Breaking down hearsay statements:
In a plane crash negligence case, witness hears Mechanic say to Sal, his boss:
“Hey, the fuel feed reads low, Boss, and I just cleared some gunk from the line. Shouldn’t we do a complete systems check of the fuel line and fuel valves?” (July 2014 exam)
We have 1-2-3 potential statements here.
“Fuel feed reads low”
= non human declaration and is not hearsay (gets in for truth)
= effect on listener (gets in to show notice provided to Sal)
“I just cleared some gunk”
= effect on listener: offered to show that the boss, Sal, had notice that there may have been gunk on the line (does not get in for the truth that there was gunk in the line, only that Sal had notice.)
= Vicarious party admission = gets in for the truth of the matter as well.
“Should we do a…check?”
= it’s a question, so arguably not an assertion and not hearsay.
= but if it is introduced to assert that we should have done a complete check, then argue it can come in under a vicarious admission
In a criminal first degree murder case, Adnan says to Jay, the prosecution’s witness “I can’t believe Hae moved on so fast with an older man, I will kill her.”
We have 2 statements
“I cant believe she moved on with an older man”
= circumstantial evidence of state of mind offered to show Adnan believed Hae moved on. Not offered to prove that Hae moved on with an older man, just that Adnan believed it to be true.

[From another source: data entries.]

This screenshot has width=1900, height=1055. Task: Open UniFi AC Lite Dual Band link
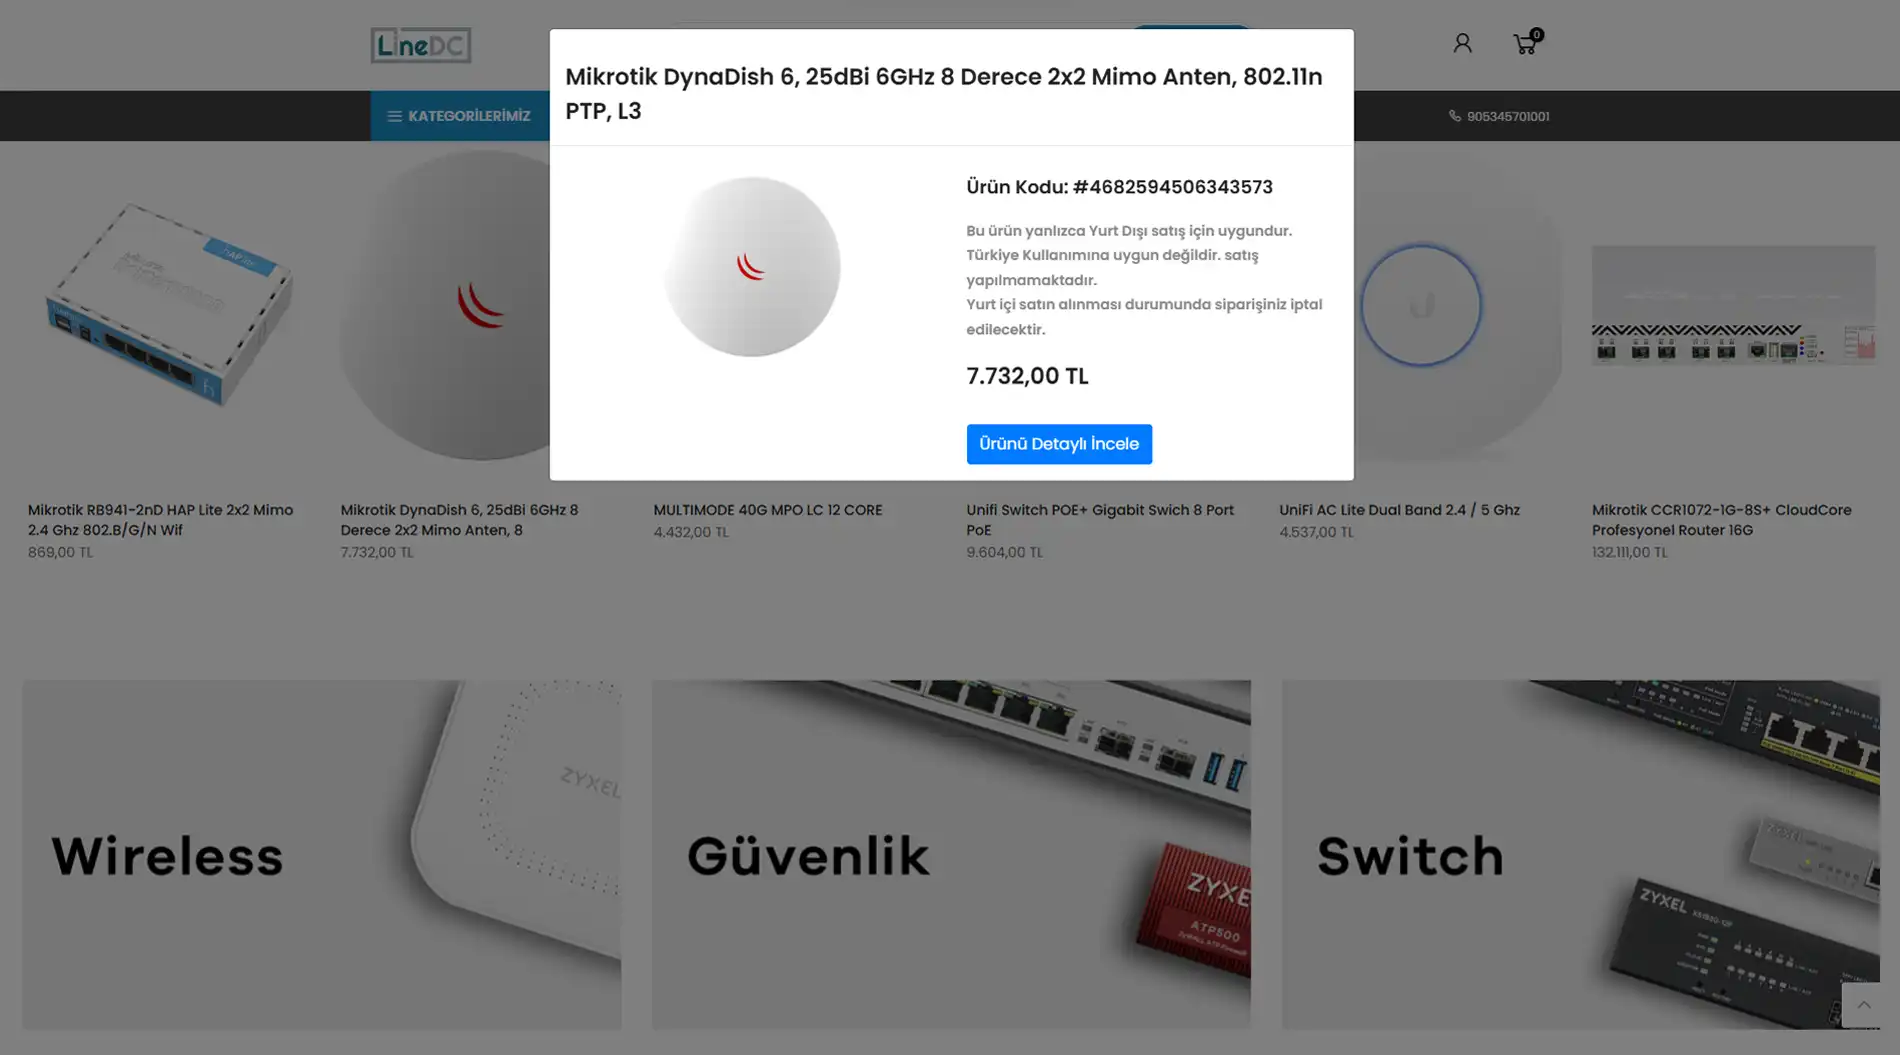click(x=1399, y=510)
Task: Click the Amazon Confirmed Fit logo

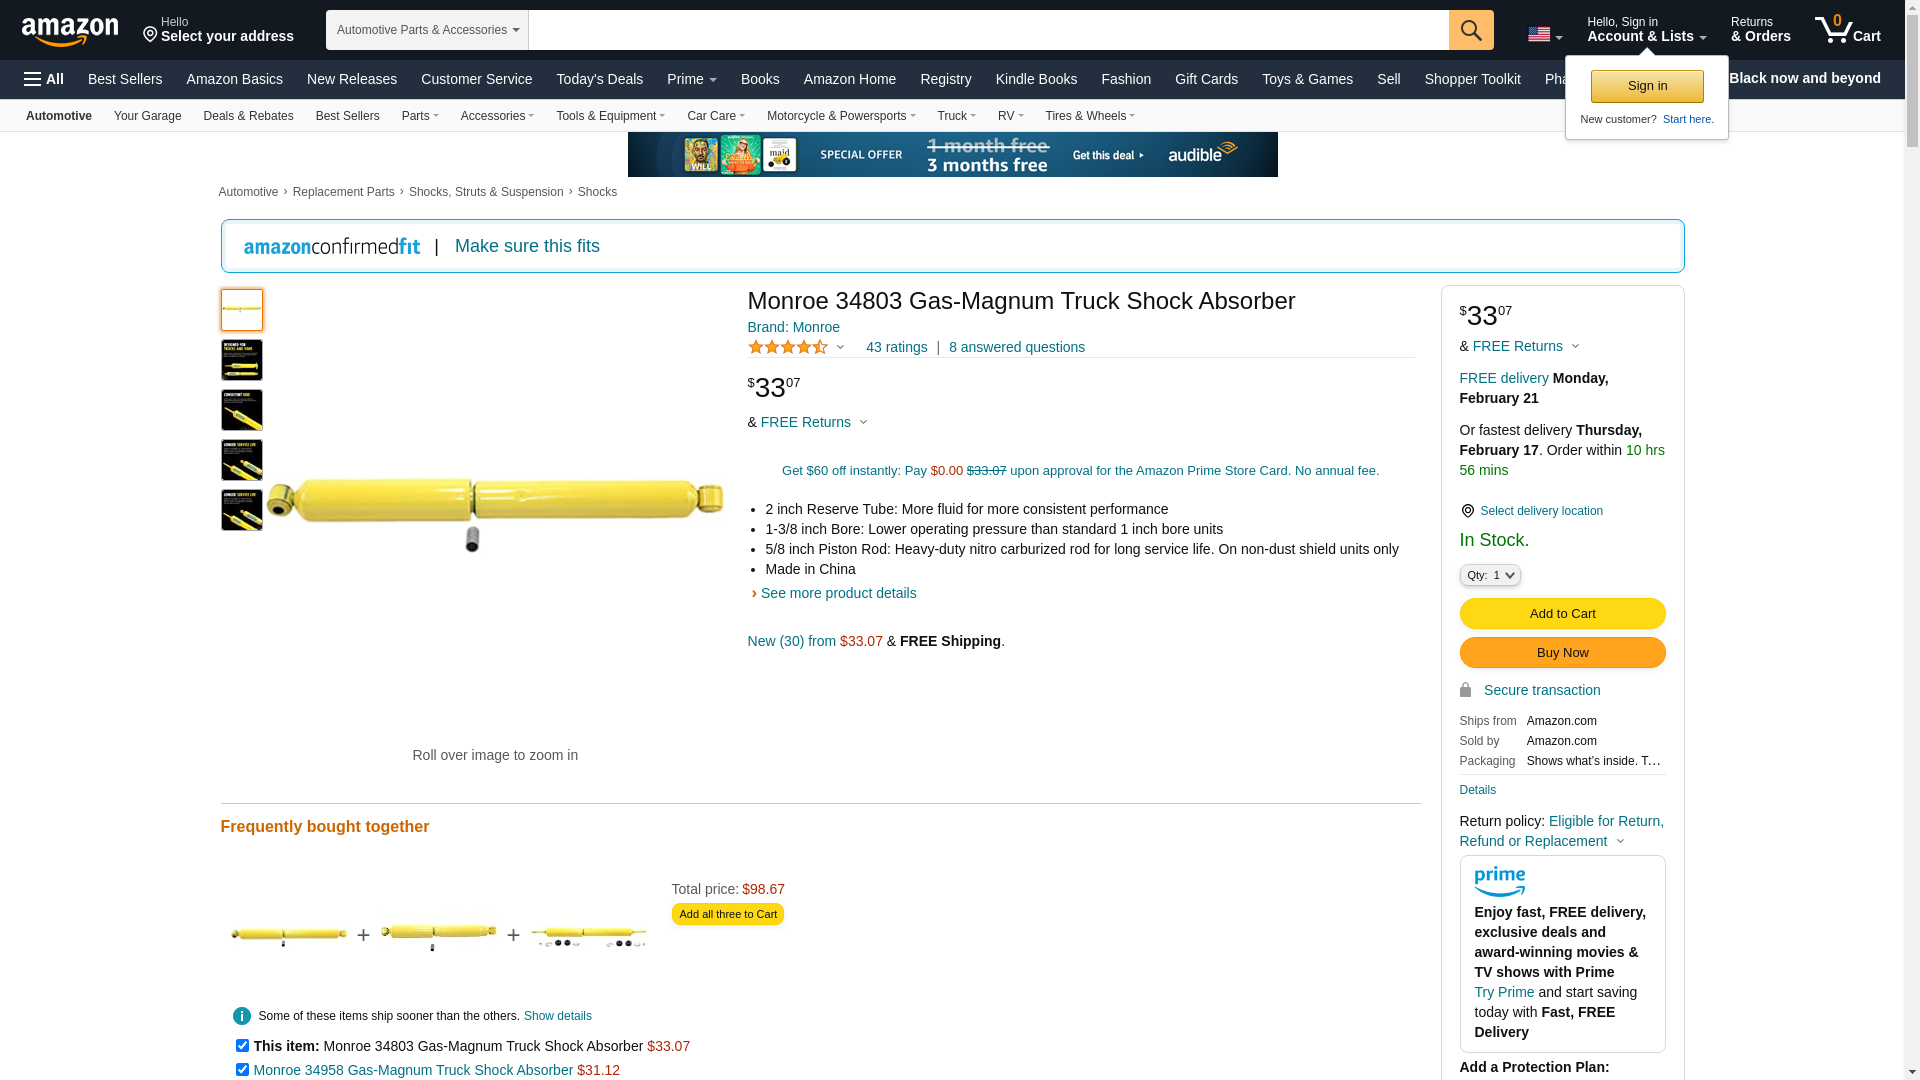Action: pyautogui.click(x=332, y=246)
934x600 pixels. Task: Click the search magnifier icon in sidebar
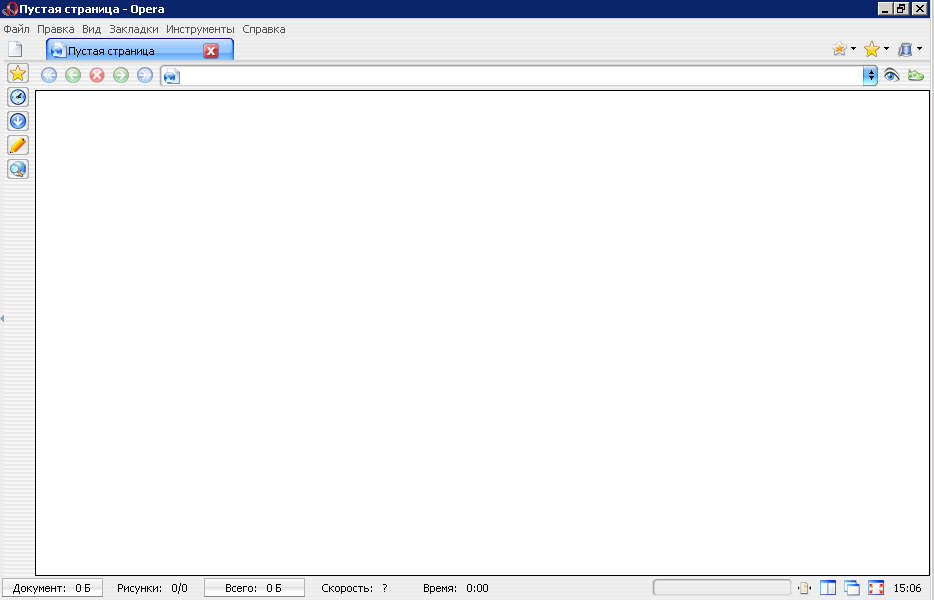point(18,169)
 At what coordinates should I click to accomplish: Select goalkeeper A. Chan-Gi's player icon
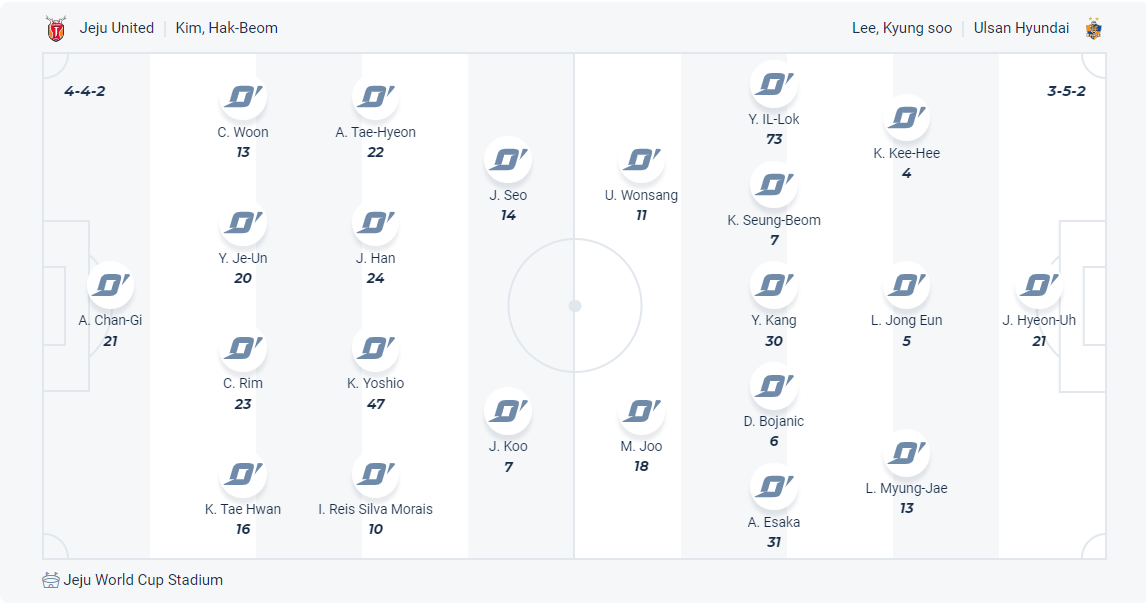[x=110, y=286]
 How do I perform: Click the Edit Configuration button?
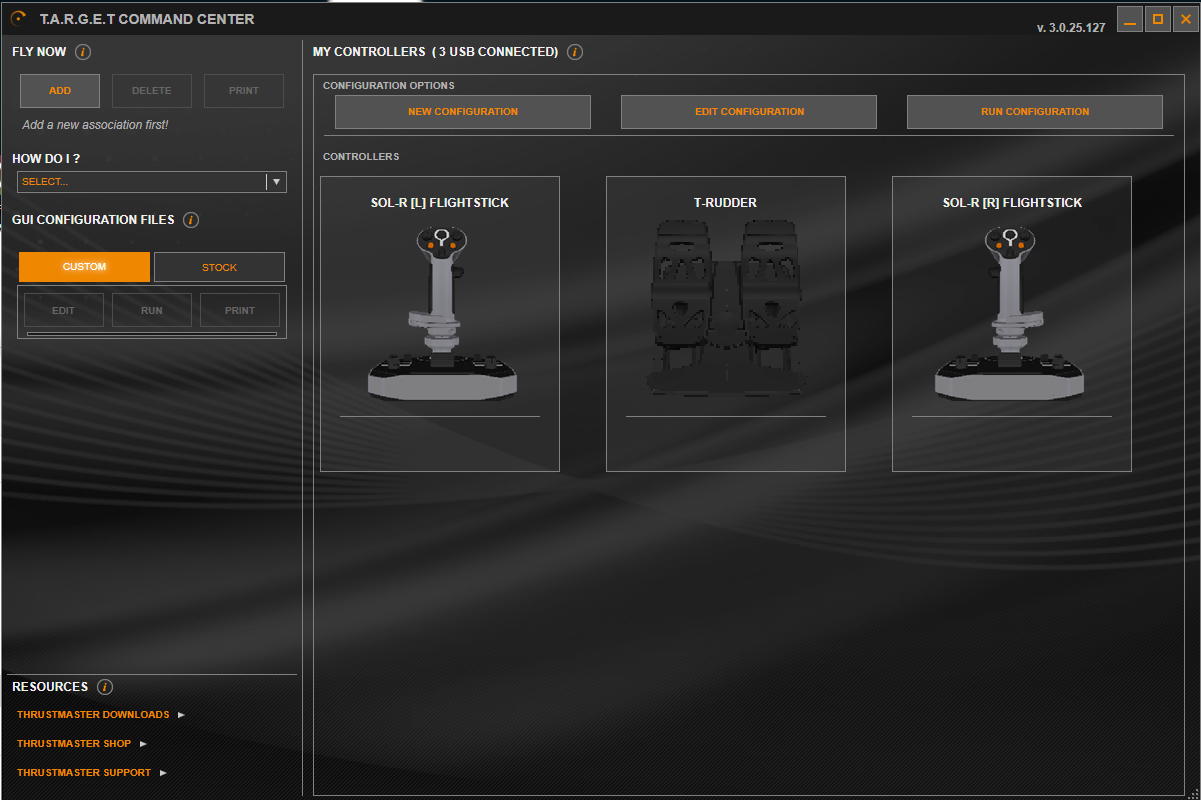coord(748,112)
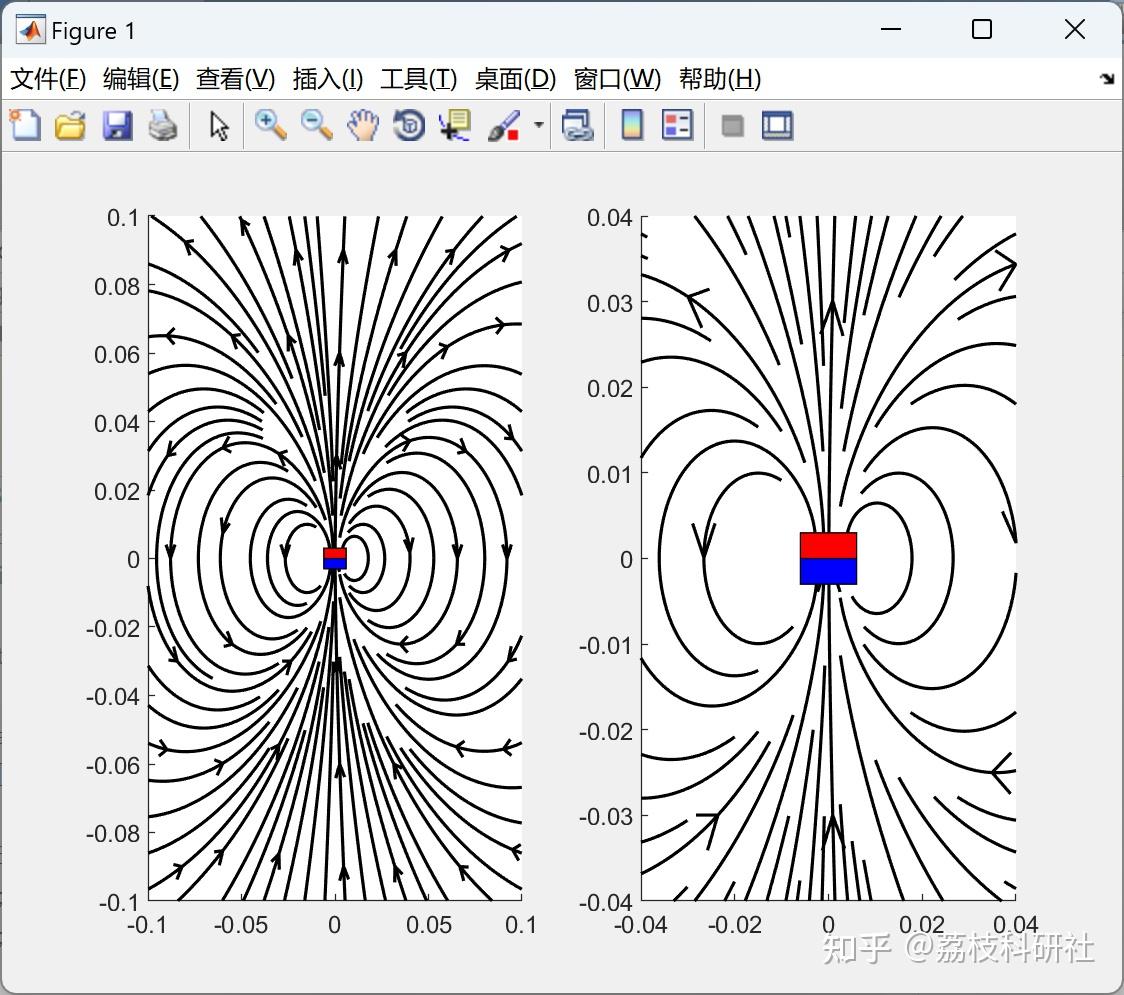The width and height of the screenshot is (1124, 995).
Task: Insert a legend
Action: [x=677, y=125]
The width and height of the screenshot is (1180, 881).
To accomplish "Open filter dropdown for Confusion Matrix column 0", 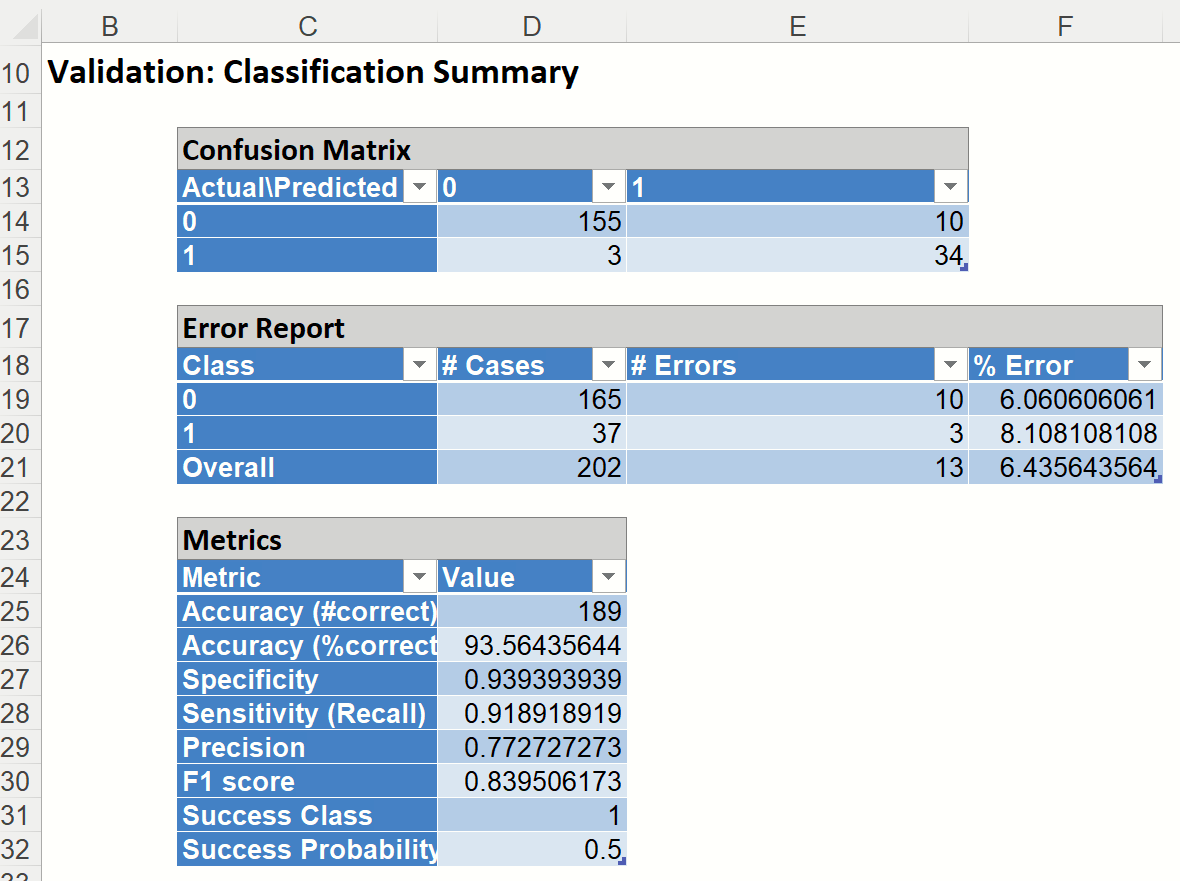I will click(608, 187).
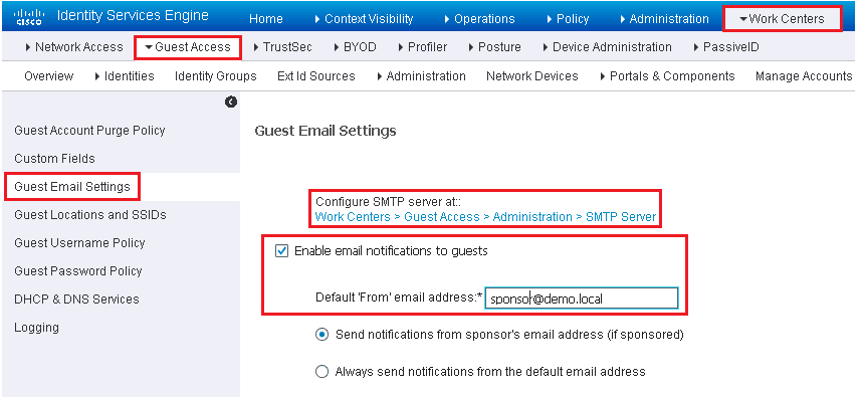Click the Cisco logo icon

pyautogui.click(x=29, y=17)
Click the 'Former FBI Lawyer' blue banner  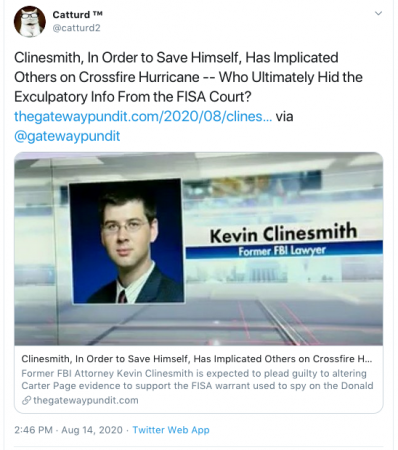tap(284, 250)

= effect on listener to show that Adnan had a motive (not for the truth of the matter)
“I will kill her” (this is offered for the truth, no way around that, its offered to prove he intended to kill her, and did)
= party admission
= statement against interest (if Adnan does not testify)
= present state of mind (intent and that the intent was carried out)
Is the Effect on Listener confusing you?
Here’s how it works. It is not being offered for the truth in the statement. And it does not get admitted for the truth. It’s being offered to show that the person who heard the statement, would upon hearing that statement, have:
- Notice or knowledge: in a negligence case declarants statements made to a defendant to show that the defendant was put on notice of potential torts: “your tire is about to burst,” “the fuel feed reads low,” “I just cleared some gunk in the line,” “the staircase is broken,” “your tree is going to fall if you don’t stake it”
- Motive: In a criminal case, to prove that the defendant had motive to kill or harm the victim, declarant hears defendant say “That idiot Vic is sleeping with my wife,” “I can’t believe Hae is dating someone new already,” or “That loser Donald, stole my life savings.” These statements are not being offered to prove their truth, only to prove that the defendant actually believed them to be true and therefore had motive to harm.
Note: if you want to get them in for the truth of the matter asserted as well, then you need to find an exception or exemption to the rule and it will get in for the truth as well.